Policy Board Moves Ahead at Setting Sustainable Growth Rate
The Oregon Health Policy Board made a baby-step Tuesday in its efforts to tackle rising healthcare costs -- approving a committee to set the groundwork for a legally allowable, sustainable rate of medical inflation for healthcare providers.
When the board finishes it work, it could recommend penalties and rewards to keep providers under a reasonable inflation rate, likely one similar to the rate imposed on the the coordinated care organizations -- 3.4 percent.
The board scaled back the pace with which it will accomplish a sustainable rate of inflation, breaking the process into three parts rather than task the special committee with everything at once. The committee now will work on setting a baseline to determine how much Oregonians are spending on healthcare.
“The methodology should cut across payers,” said the acting state health director, Tina Edlund. The scope of the work will look at healthcare costs whether they’re financed by a government program or private insurance. Furthermore, private insurance costs will not be limited to small businesses and individuals whose rates must be approved by the Oregon Insurance Division.
Currently, the state has little leverage over controlling costs outside its own health programs or the Insurance Division’s rate review.
“We control a lot in Medicaid rates,” said Felisa Hagins of Service Employees International Union, Local 49. “Outside of Medicaid, it becomes harder and harder to control these costs.”
The Health Policy Board’s work is similar to what occurred in Massachusetts, which despite launching a private-insurance-based, universal healthcare predecessor law to the Affordable Care Act in 2006, has not brought rising healthcare costs under control.
According to Jesse O’Brien of the Oregon State Public Interest Research Group, just developing an annual cost growth benchmark rate had shown results in Massachusetts: “That’s had an impact. The insurers and employers have been using it as a reference point in their negotiations with providers.”
But O’Brien didn’t know if low medical inflation in Massachusetts was tied to that reference point or was more influenced by other factors.
O’Brien has been appointed to the work group as a healthcare advocate, while the bulk of the members will represent health insurance companies and hospital systems. Other participants include the business community, SEIU and the Salem-area CCO, Willamette Valley Community Health.
The new committee may define just what counts as healthcare spending and what doesn’t -- a point made by Dr. Joe Robertson, the president of Oregon Health & Science University.
“I think Oregon is a state that pays more for non-evidence-based care than other states,” he said, noting he didn’t want to include the costs of such pseudoscientific care, even if consumers were willing to spend extra.

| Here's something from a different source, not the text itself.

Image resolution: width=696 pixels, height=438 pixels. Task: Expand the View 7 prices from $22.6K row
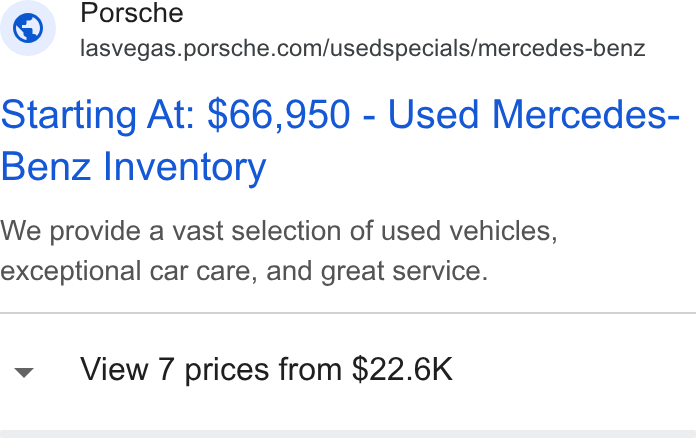(348, 371)
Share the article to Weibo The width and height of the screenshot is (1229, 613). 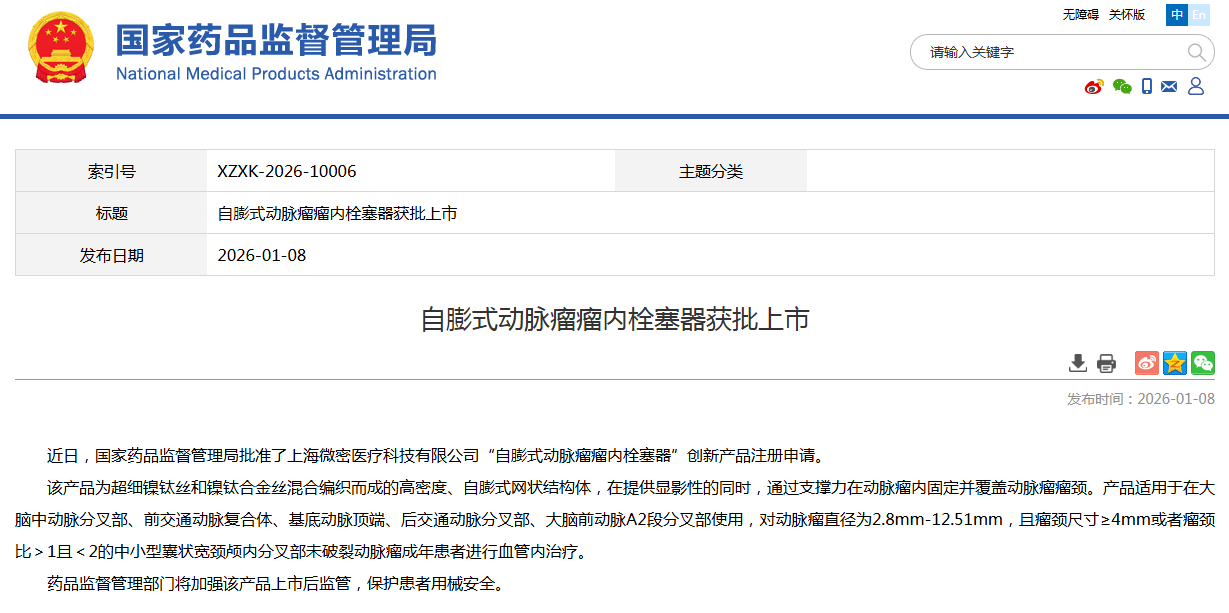click(1147, 362)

Another policy board member, Carlos Crespo, MS, DrPH, director of the School of Community Health at Portland State University, lamented that while the state would be able to look at the cost of care, it won’t be able to tell whether healthcare providers are increasing revenues. Robertson dismissed this concern, noting the goal should be sustainable cost while maintaining or improving the quality of care.
The workgroup is set to update the health policy board in July and the results of its first task may be available then. Its final report and recommendations are scheduled for December, roughly 18 months after Gov. John Kitzhaber directed the board to find new ways to bring down the cost of healthcare.
The policy board is also behind on other recommendations, such as the development of a work group to engage the all-payer, all-claims database.